What to work on:
In the entries below, find the line with "Screen dimensions: 926x590" and the line with "Click Verknüpfung hinzufügen". Print those two and everything between them exactly, and nothing else.

(Exercise inputs Opens)

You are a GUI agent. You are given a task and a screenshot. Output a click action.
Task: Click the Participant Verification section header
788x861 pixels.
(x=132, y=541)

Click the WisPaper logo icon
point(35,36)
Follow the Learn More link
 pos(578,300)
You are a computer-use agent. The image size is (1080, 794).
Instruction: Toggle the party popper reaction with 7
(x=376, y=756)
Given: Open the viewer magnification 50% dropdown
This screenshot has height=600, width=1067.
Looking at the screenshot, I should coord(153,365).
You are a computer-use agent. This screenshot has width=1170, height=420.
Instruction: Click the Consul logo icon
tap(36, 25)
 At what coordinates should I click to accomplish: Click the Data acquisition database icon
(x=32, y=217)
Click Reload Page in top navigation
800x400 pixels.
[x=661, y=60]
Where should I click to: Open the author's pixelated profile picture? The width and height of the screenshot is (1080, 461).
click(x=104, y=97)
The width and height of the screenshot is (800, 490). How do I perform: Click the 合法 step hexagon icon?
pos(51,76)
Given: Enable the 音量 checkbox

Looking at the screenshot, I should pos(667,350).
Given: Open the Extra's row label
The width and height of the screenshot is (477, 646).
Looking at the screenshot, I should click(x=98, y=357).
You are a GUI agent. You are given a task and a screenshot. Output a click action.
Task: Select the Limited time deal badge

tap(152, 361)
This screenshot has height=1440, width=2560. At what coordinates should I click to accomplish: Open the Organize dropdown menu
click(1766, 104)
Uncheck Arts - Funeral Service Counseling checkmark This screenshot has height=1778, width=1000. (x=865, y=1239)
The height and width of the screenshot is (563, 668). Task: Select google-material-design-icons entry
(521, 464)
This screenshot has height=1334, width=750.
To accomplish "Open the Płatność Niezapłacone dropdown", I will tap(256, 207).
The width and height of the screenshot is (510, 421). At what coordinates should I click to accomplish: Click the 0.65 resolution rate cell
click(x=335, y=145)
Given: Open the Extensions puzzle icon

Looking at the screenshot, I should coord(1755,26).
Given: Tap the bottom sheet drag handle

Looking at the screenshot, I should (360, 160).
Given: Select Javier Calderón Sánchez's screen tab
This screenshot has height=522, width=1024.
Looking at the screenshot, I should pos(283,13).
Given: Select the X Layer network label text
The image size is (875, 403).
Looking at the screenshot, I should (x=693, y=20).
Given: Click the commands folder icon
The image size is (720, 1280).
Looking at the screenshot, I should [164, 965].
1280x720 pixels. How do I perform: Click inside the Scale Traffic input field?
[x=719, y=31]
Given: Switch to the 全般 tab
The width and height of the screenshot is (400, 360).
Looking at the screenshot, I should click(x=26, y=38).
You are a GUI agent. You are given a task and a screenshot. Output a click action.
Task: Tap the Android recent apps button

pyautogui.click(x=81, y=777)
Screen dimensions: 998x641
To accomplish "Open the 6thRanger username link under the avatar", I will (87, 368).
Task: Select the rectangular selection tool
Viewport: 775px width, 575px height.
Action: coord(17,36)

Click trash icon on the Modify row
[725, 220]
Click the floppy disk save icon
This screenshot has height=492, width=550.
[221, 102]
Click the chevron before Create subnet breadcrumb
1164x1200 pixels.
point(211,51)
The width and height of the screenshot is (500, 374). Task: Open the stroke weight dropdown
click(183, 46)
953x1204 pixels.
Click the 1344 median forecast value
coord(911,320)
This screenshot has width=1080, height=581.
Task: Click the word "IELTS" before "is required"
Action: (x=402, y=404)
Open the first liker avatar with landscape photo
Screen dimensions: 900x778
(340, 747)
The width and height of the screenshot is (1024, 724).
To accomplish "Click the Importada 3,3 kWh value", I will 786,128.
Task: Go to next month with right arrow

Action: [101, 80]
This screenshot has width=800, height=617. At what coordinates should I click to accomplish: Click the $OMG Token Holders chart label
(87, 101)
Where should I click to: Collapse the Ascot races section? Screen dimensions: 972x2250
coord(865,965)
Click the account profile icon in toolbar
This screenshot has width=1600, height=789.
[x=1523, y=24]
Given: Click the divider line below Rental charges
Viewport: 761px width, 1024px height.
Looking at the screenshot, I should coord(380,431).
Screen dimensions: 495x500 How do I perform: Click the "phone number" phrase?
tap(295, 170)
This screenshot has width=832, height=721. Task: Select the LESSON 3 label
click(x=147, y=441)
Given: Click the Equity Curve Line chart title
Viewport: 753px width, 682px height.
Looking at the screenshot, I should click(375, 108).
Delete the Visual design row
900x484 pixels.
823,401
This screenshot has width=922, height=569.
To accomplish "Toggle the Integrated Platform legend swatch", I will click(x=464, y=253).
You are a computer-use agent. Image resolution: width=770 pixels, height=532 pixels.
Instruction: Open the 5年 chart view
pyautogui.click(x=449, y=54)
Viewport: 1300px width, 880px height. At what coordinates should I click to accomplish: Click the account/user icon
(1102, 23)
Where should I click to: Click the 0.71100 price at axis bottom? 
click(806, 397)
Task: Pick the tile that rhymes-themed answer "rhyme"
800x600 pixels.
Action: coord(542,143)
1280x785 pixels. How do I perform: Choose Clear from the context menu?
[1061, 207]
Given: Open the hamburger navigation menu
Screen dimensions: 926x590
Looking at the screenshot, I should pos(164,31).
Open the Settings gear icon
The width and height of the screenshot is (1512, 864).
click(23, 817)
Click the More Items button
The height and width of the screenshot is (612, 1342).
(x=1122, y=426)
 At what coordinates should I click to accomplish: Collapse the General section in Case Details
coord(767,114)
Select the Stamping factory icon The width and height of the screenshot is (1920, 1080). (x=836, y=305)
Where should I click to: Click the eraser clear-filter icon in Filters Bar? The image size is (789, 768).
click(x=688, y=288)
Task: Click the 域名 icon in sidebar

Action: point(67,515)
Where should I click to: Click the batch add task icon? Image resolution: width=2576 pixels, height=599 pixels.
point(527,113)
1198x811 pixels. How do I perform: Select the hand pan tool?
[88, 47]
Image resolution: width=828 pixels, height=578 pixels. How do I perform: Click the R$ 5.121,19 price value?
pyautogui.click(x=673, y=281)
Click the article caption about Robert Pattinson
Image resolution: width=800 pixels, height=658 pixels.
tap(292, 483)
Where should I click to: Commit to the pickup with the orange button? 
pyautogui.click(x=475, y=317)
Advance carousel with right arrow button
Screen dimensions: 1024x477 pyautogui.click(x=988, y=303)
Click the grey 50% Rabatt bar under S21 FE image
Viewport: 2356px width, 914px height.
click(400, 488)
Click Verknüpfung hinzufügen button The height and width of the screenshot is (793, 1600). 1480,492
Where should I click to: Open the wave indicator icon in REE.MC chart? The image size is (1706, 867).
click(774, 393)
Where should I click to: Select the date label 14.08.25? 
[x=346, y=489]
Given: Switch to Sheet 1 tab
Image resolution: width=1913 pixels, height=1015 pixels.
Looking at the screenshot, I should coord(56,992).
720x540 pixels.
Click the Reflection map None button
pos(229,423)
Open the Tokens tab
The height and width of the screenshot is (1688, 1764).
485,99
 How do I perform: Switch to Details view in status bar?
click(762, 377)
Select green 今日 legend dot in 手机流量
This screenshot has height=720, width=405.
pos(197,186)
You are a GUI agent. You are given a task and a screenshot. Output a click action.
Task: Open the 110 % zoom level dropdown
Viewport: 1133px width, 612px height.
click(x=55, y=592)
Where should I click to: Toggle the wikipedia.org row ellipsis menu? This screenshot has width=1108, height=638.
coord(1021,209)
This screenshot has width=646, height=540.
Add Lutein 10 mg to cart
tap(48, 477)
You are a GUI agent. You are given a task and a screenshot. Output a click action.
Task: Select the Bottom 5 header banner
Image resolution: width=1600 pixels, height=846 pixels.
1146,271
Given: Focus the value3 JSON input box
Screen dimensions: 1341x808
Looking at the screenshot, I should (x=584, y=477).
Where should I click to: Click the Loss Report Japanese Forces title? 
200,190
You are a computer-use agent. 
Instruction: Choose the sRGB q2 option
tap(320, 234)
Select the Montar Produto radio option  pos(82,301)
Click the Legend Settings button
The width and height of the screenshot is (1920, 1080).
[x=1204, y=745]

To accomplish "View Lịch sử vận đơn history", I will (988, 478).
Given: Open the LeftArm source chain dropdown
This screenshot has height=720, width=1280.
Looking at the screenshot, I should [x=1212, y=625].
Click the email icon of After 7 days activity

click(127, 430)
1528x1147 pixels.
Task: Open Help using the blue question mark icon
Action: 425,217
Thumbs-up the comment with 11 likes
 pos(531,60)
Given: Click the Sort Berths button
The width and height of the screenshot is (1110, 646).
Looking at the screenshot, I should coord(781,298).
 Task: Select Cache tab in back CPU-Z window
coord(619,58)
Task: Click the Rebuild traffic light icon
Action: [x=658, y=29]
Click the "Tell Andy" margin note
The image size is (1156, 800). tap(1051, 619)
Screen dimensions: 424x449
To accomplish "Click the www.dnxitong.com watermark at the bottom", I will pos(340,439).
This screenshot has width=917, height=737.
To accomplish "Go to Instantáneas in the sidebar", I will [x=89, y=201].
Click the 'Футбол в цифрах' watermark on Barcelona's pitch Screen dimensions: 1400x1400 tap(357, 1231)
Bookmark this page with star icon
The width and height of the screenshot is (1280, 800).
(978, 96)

(Exercise inputs Closes)

Expected answer:
Screen dimensions: 926x590
Looking at the screenshot, I should pos(164,31).
Open the Settings gear icon
The width and height of the screenshot is (1512, 864).
click(23, 817)
Click the More Items button
The height and width of the screenshot is (612, 1342).
(x=1122, y=426)
 At what coordinates should I click to accomplish: Collapse the General section in Case Details
coord(767,114)
Select the Stamping factory icon The width and height of the screenshot is (1920, 1080). (x=836, y=305)
Where should I click to: Click the eraser clear-filter icon in Filters Bar? The image size is (789, 768).
click(x=688, y=288)
Task: Click the 域名 icon in sidebar

Action: point(67,515)
Where should I click to: Click the batch add task icon? Image resolution: width=2576 pixels, height=599 pixels.
point(527,113)
1198x811 pixels. How do I perform: Select the hand pan tool?
[88, 47]
Image resolution: width=828 pixels, height=578 pixels. How do I perform: Click the R$ 5.121,19 price value?
pyautogui.click(x=673, y=281)
Click the article caption about Robert Pattinson
Image resolution: width=800 pixels, height=658 pixels.
tap(292, 483)
Where should I click to: Commit to the pickup with the orange button? 
pyautogui.click(x=475, y=317)
Advance carousel with right arrow button
Screen dimensions: 1024x477 pyautogui.click(x=988, y=303)
Click the grey 50% Rabatt bar under S21 FE image
Viewport: 2356px width, 914px height.
click(400, 488)
Click Verknüpfung hinzufügen button The height and width of the screenshot is (793, 1600). 1480,492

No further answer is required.